>> begin PROVIDED DATA
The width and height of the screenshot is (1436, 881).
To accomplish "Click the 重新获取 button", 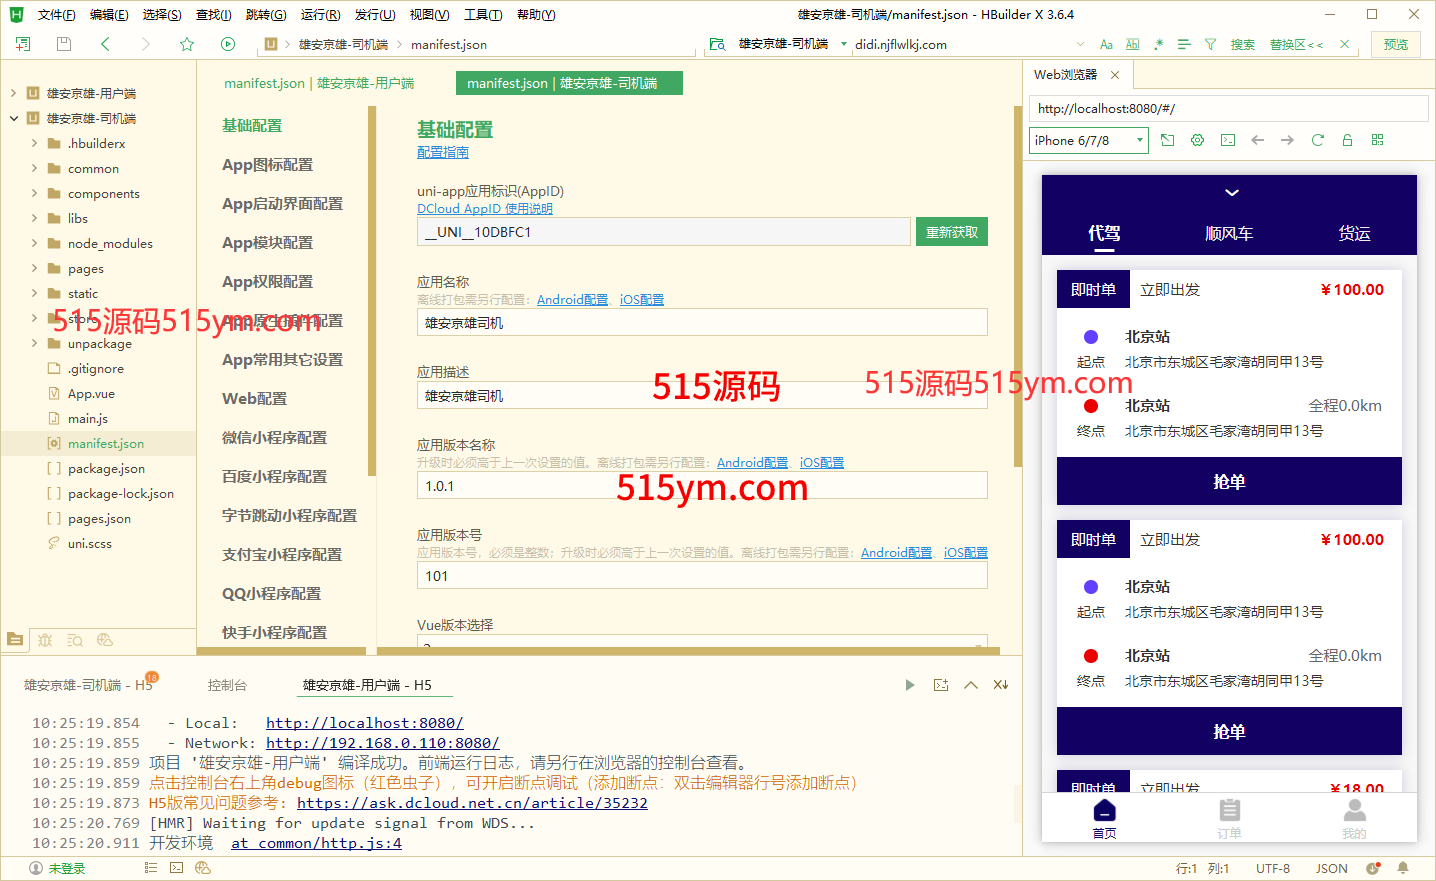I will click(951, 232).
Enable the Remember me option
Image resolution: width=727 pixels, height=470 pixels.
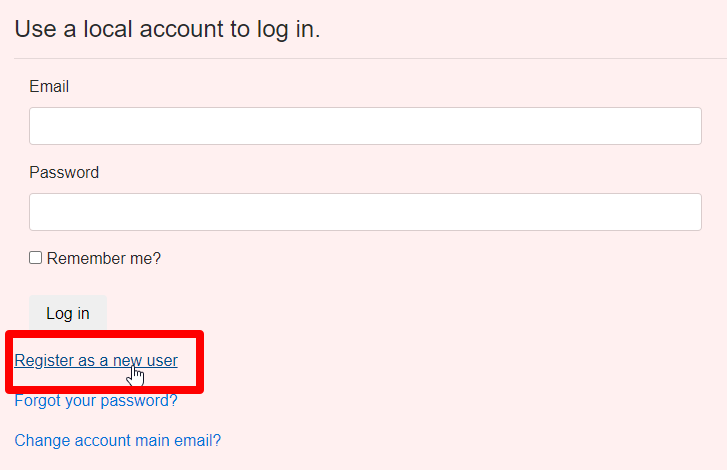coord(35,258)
>> end PROVIDED DATA
WHAT IS BEING ASKED — How many lines of the entries above contain the string "width", with case counting? Reply with the number alone.

THE COMPLETED TASK — 2